John Lyttle on film
A cigarette is one of the very few things I haven't had in my mouth, but if I ever succumb to the lure of the coffin stick, it'll be because of moving pictures.
Take Waiting to Exhale. Or, more accurately, Waiting to Inhale. Everyone - Angela, Whitney (right), Loretta and Lela - puffs their brains out, recycling every snout trick ever committed to celluloid (tapping the ciggie for dramatic emphasis, lighting up slowly for sex appeal, letting the lighter shake nervously on the way to its destination, blowing smoke briskly to denote getting down to business), and you don't sit there po- faced and pondering oxygen starvation, accelerated wrinkling and tumour- invaded lungs, no siree. What you're thinking is, wow, how glamorous, and how transgressive. Which brings us right back to the dawn of the movies, when flappers, jazz babies and hot cha' girls scandalised and tantalised by doing "it" in public - the way Angela does "it" in public, repeatedly, deftly, at a hotel bar, nursing an equally naughty Scotch and water (as Wesley Snipes only half-jokes "Ooh, I'm frightened of you"). What goes around, comes around...

• _Excerpted records_:
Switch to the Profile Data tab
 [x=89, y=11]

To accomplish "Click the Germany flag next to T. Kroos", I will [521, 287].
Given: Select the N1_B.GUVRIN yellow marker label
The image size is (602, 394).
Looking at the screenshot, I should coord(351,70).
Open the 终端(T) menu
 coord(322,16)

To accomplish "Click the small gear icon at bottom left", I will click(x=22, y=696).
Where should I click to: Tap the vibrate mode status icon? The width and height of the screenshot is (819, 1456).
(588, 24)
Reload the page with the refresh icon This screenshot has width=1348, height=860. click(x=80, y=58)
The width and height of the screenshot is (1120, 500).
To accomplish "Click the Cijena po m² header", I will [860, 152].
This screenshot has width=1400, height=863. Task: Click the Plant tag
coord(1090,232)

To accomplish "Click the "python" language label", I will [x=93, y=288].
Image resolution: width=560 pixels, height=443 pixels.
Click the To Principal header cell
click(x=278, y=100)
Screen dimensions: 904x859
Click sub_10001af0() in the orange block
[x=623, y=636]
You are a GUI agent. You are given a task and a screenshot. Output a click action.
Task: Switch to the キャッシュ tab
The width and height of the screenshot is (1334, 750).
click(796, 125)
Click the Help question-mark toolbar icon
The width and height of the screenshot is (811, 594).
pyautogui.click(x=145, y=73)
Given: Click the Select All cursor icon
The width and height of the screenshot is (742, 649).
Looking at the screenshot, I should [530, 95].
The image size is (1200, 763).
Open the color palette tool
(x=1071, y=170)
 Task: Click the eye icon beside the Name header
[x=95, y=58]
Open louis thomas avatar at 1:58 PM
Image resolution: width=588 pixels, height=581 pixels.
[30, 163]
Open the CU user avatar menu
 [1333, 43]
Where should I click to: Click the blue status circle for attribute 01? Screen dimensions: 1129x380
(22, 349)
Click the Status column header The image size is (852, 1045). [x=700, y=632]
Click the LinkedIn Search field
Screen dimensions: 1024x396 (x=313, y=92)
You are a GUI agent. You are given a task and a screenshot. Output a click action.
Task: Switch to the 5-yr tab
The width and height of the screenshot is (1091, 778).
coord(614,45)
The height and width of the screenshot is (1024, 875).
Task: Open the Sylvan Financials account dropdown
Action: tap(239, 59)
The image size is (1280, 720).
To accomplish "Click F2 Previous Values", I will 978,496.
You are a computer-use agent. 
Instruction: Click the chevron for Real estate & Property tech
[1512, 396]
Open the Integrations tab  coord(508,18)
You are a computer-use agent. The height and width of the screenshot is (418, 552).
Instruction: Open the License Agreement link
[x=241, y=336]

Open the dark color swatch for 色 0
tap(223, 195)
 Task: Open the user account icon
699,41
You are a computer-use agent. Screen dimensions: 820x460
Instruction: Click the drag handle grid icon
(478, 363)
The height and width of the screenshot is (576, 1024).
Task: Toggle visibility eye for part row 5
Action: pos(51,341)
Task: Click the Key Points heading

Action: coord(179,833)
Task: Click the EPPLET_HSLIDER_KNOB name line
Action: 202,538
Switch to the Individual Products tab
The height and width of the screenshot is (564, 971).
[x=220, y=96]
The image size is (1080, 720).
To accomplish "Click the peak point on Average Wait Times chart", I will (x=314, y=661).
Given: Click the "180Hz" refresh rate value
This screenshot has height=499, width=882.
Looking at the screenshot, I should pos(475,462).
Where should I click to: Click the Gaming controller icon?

• _Exercise_:
Pick up the film column about smoking on screen right after its final line, "What goes around, comes around...", and carry on in the same voice.

• _Task result_:
Not that tobacco can do for Basset what it did for Bacall (moving through her own mist in To Have and Have Not), Dietrich (sniff Morocco) or Davis (pick a title, any title). Novelty, like innocence, lasts about as long as 10 Woodbines, and then it's gone, defeated by imitation and knowledge - in this case, the knowledge of cancer. Mind you, it's the knowledge of cancer that perversely makes Exhale's nicotine jags so sick'n' sexy. Which is hard to explain without quoting Jim Carrey's one word come-on/catchphrase/justification: "Smoking!"